**TASK STATEMENT**. Repeat the lines below exactly as written, please, from the line with "Viewport: 1439px width, 720px height." to the line with "Given: Toggle Verify", both lines included, and no others.

**DATA EXTRACTS**.

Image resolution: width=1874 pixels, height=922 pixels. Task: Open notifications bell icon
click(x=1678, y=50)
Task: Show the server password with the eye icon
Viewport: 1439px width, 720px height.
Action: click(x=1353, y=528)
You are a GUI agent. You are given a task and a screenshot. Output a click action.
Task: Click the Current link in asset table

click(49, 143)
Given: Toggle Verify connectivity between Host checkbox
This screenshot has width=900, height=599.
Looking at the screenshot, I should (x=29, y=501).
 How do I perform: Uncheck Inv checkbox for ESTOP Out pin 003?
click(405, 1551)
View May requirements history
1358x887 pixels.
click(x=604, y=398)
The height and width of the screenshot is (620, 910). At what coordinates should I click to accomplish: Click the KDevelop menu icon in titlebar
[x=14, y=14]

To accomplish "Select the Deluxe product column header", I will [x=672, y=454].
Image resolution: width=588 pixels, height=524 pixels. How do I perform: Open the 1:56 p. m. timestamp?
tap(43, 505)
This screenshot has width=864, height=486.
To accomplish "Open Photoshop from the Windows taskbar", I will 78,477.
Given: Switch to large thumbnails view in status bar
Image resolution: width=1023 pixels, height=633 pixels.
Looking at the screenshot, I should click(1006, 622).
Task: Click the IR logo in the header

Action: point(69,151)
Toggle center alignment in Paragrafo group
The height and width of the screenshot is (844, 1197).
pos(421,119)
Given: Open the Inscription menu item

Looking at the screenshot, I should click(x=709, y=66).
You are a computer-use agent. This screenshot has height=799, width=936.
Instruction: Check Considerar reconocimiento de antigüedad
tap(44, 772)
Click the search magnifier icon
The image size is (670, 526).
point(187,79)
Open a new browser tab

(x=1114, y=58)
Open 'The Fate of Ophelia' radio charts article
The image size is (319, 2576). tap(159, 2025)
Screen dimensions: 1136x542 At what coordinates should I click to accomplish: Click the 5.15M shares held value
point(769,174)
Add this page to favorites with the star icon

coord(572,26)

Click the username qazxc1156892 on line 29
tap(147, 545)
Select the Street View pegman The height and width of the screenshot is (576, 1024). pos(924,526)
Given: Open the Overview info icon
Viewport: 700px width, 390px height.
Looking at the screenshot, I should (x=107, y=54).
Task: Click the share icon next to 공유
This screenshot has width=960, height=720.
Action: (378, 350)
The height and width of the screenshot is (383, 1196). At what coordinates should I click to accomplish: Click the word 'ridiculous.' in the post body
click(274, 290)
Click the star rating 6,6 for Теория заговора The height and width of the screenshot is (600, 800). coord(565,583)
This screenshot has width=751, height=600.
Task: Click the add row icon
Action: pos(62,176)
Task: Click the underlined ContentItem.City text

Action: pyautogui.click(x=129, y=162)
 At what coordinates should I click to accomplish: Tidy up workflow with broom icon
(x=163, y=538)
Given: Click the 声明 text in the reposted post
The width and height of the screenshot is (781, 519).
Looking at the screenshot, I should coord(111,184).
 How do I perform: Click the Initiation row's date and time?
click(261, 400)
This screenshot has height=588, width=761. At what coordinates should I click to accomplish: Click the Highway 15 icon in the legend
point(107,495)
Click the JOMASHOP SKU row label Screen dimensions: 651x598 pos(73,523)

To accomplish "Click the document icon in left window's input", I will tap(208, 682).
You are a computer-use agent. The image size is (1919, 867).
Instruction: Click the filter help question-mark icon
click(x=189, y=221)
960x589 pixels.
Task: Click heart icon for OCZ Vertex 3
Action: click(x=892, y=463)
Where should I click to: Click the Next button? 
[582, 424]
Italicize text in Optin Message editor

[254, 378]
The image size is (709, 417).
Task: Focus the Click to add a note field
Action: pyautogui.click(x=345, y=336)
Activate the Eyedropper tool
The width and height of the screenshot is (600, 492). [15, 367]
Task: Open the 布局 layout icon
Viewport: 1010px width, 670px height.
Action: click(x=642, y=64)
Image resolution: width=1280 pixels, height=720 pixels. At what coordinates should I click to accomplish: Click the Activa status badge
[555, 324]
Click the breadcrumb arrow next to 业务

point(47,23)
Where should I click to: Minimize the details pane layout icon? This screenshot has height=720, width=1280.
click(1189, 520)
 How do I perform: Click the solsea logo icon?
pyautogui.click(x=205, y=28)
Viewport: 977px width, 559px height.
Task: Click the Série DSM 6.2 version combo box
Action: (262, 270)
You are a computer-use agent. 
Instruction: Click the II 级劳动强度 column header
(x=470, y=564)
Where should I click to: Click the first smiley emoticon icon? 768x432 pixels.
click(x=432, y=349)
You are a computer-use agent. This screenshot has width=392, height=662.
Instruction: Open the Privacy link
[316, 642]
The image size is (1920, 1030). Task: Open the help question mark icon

**SOLUTION FOR THIS TASK**.
Viewport: 1439px width, 720px height.
Action: click(x=1353, y=528)
You are a GUI agent. You are given a task and a screenshot. Output a click action.
Task: Click the Current link in asset table

click(49, 143)
Given: Toggle Verify connectivity between Host checkbox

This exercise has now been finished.